--- DATA EXCERPTS Enclosed Below ---

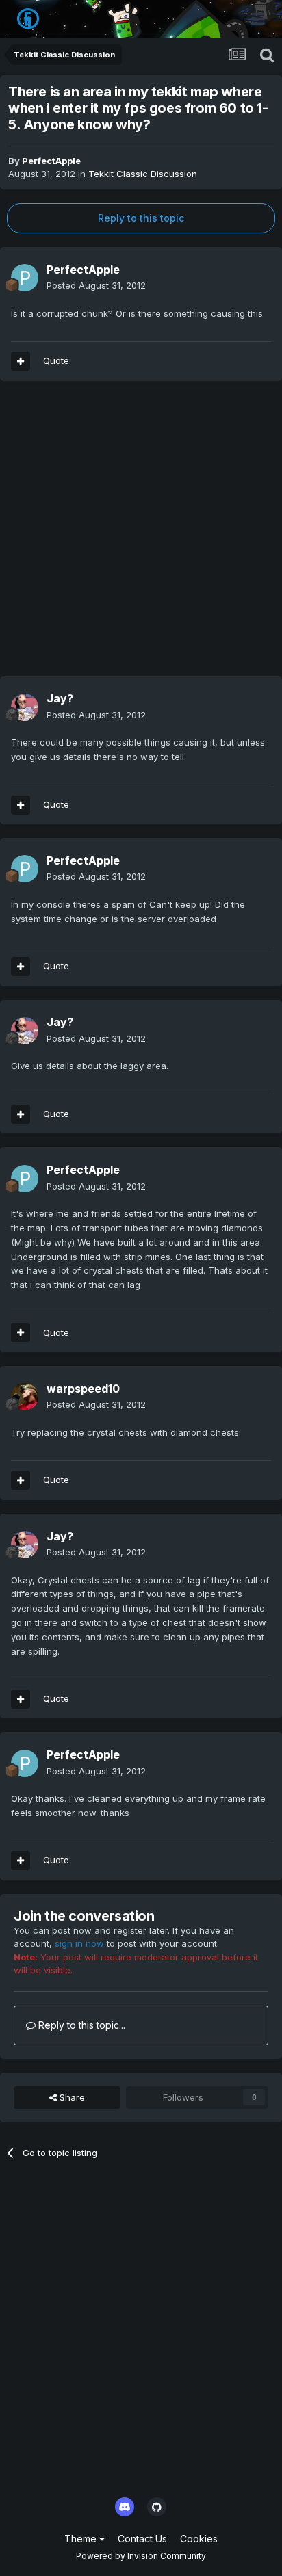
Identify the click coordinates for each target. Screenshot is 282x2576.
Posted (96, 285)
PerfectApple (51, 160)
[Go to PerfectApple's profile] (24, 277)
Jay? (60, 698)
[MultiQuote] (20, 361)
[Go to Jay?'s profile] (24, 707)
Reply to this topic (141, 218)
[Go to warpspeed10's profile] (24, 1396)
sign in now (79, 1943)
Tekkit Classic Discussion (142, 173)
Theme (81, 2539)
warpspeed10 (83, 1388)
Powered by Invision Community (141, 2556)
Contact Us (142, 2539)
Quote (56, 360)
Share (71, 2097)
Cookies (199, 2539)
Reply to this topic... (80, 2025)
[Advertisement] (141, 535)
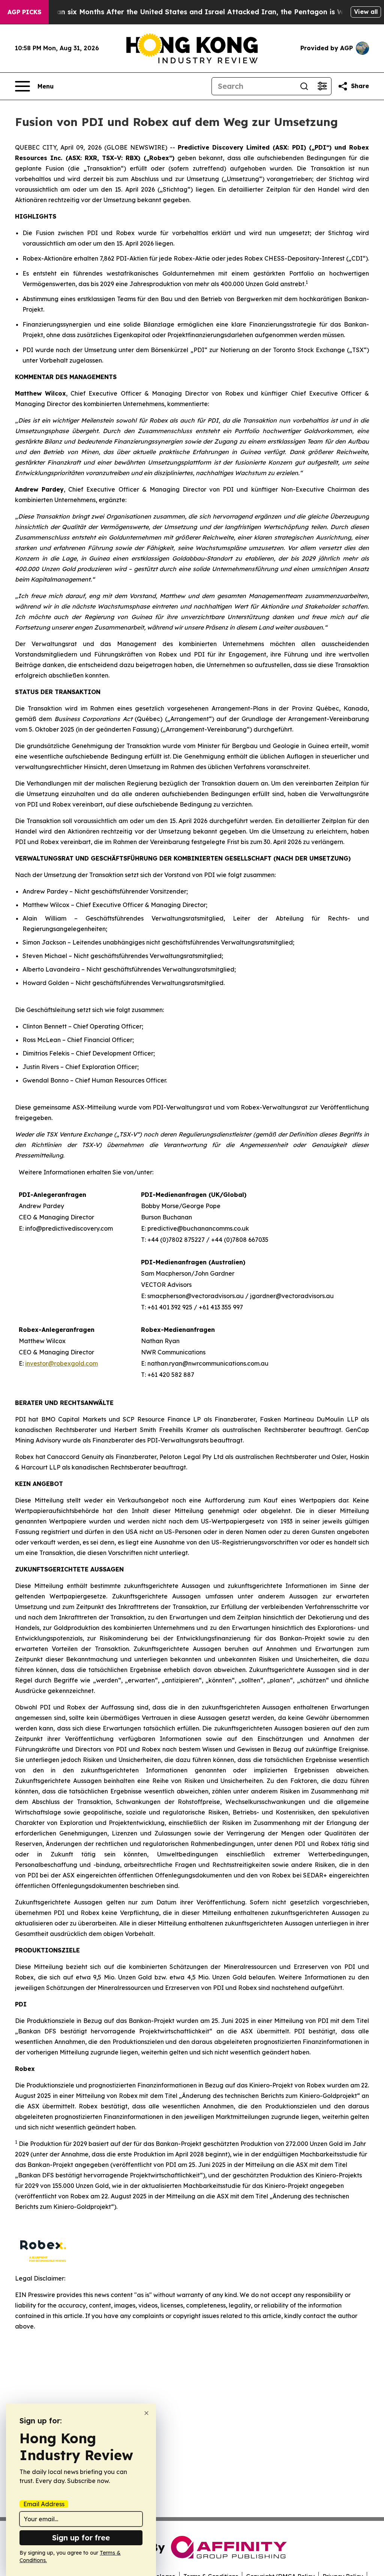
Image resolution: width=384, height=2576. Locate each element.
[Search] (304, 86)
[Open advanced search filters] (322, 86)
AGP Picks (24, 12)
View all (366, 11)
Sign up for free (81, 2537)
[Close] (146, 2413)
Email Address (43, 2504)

--- End of Enclosed DATA EXCERPTS ---
--- DATA EXCERPTS Enclosed Below ---

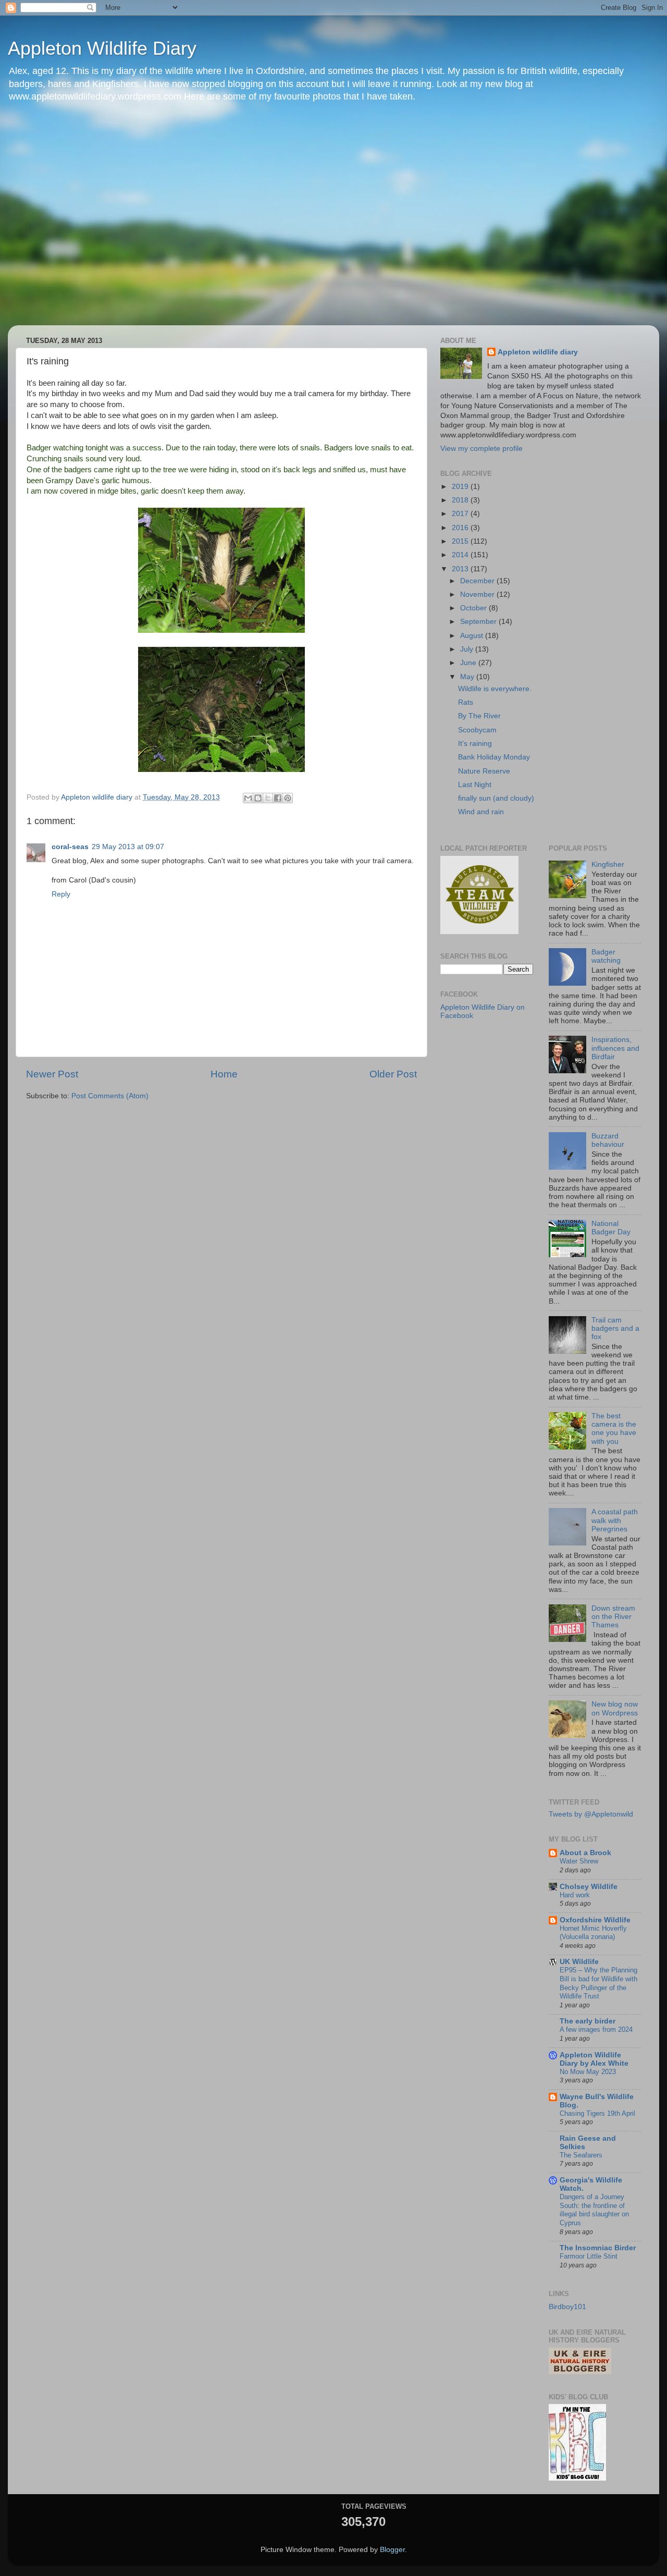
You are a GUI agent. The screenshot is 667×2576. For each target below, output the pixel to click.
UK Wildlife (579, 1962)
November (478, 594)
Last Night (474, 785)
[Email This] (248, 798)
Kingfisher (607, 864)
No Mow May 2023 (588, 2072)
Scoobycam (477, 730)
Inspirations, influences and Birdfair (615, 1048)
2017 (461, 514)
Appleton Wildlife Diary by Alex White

--- End of Enclosed DATA EXCERPTS ---

> _TASK STATEMENT_
Show all lines in the entries above where the string "Reply" appears.

> _SOLUTION_
Reply to this topic (141, 218)
Reply to this topic... (80, 2025)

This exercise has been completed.